The Maine Department of Environmental Protection has a tough road ahead in identifying land and groundwater contaminated with PFAS also known as “forever chemicals.”

Unhealthy levels have turned up in the milk in a York County dairy, eggs from a farm in Farmington, venison from deer harvested in the Fairfield area and in the soils and wells near fields where municipal sludge was spread under the terms  of contracts that go back as far as the 1970s.

Inspectors have identified more than 700 licensed sites around the state. Once contaminated, there’s little landowners can do to limit exposure to the industrial compounds used in products like nonstick cookware and rain gear.

While that testing is ongoing, Maine needs to stop spreading sludge that could make a bad situation worse. But it is still legal to spread treated sewage sludge on farmland without testing it for PFAS contamination.

A bill now before the Legislature, L.D. 1911, aims to stop that next year. Since we still don’t know the extent to which Maine’s farmland and groundwater have already been contaminated, and we are still learning the health risks posed by even low-level exposure to the forever chemicals, it makes sense to stop adding to the problem.

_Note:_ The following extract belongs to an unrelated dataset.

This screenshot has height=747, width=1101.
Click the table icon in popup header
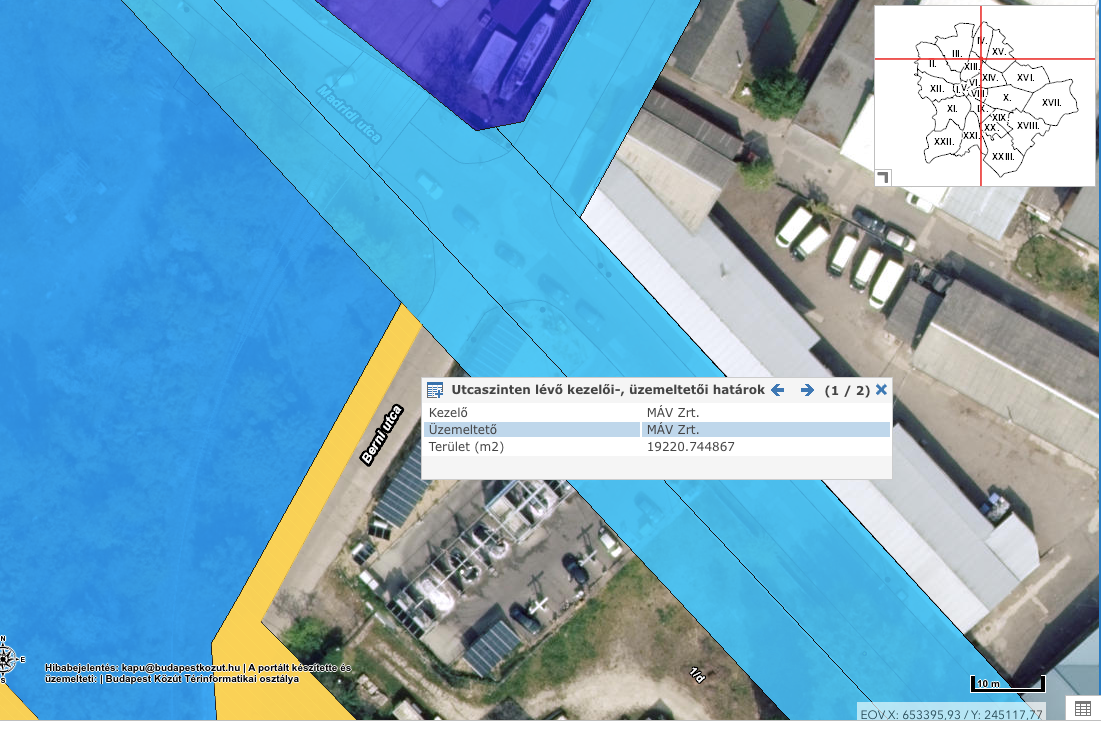[435, 390]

Per- and polyfluoroalkyl substances (PFAS) are a group of chemicals that don’t break down once introduced to air, land, water or human bodies. According to testimony in Augusta by Rebecca Boulos of the Maine Public Health Association, PFAS exposure may alter metabolisms, increase the risk of obesity, affect fertility and fetal weight and reduce not only the effectiveness of vaccines but also the ability to resist infectious diseases.

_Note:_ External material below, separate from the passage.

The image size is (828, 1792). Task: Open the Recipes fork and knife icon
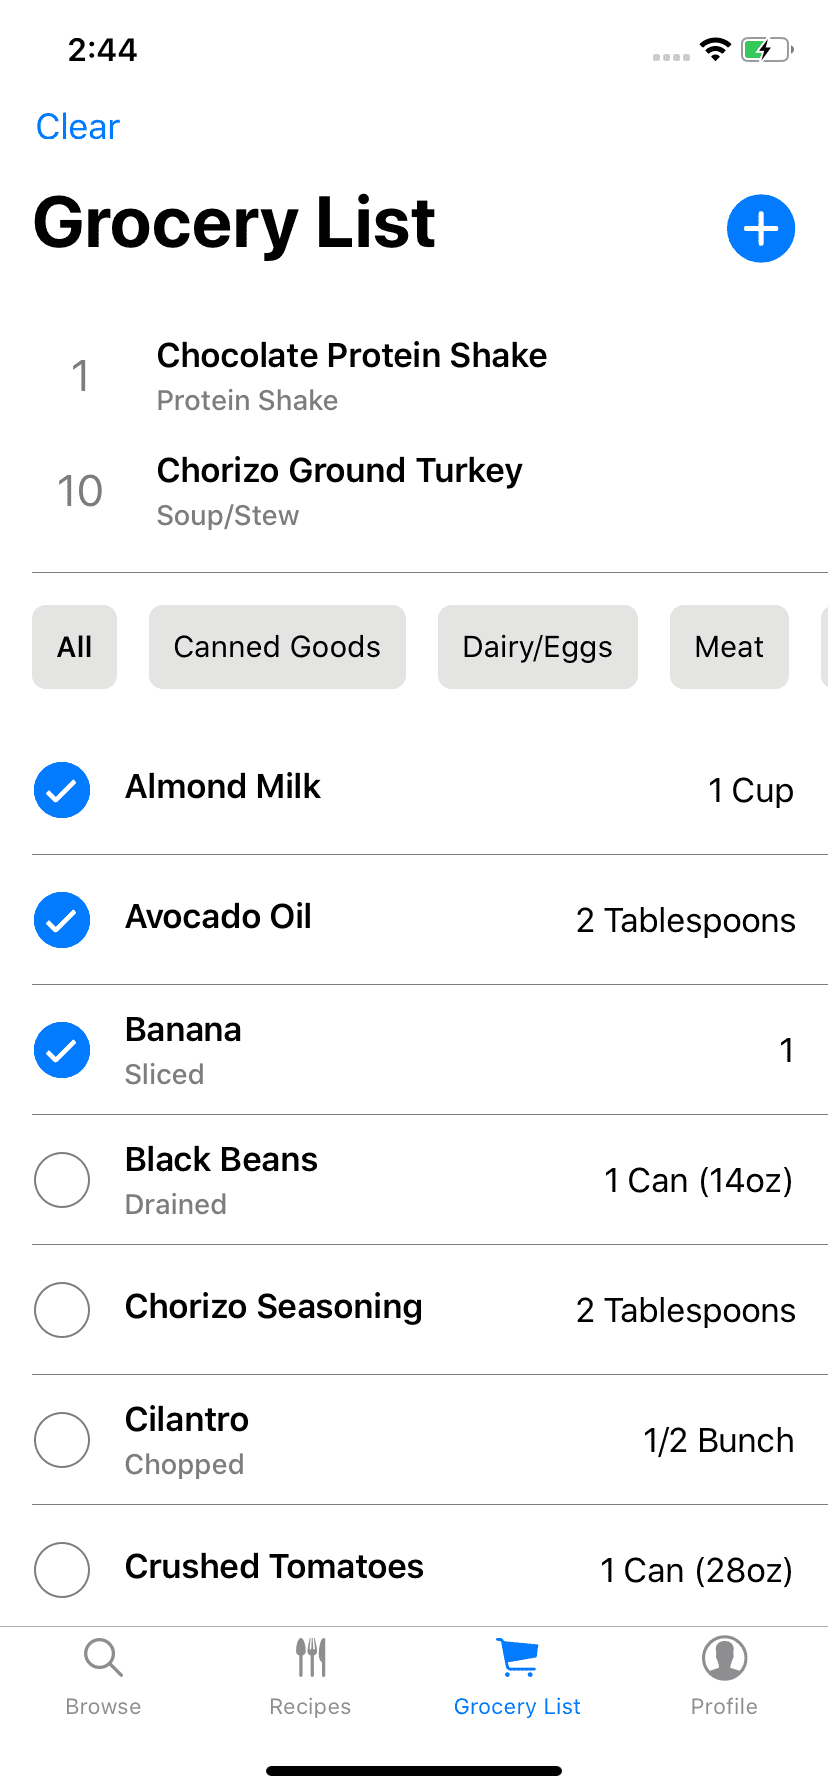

In 2019, the DEP halted the spread of sludge unless it tested below established levels. But since the compounds don’t break down and contamination builds up over time, what look like safe levels now could become dangerous later. It’s also legal to send contaminated sludge to composting facilities, where it can be combined with clean organic material and then sold to farmers as fertilizer.

L.D. 1911 would close both loopholes and keep at least this aspect of PFAS contamination from getting worse.

PFAS are found in most industrial settings. One of the challenges of testing for its presence is that you can find the chemicals in the hoses, cases and linings of most traditional water testing equipment. To test for PFAS, those parts have to be replaced by PFAS-free components and the equipment can be used only for PFAS testing.

Stopping the disposal of sludge creates a serious problem for wastewater treatment facilities, which depend on spreading biosoils to keep up with the treatment process.

But given the unknown scope of the problem and the limited resources available for finding out, Maine should find a safer way to dispose of sludge. The Legislature should not wait any longer to stop spreading forever chemicals.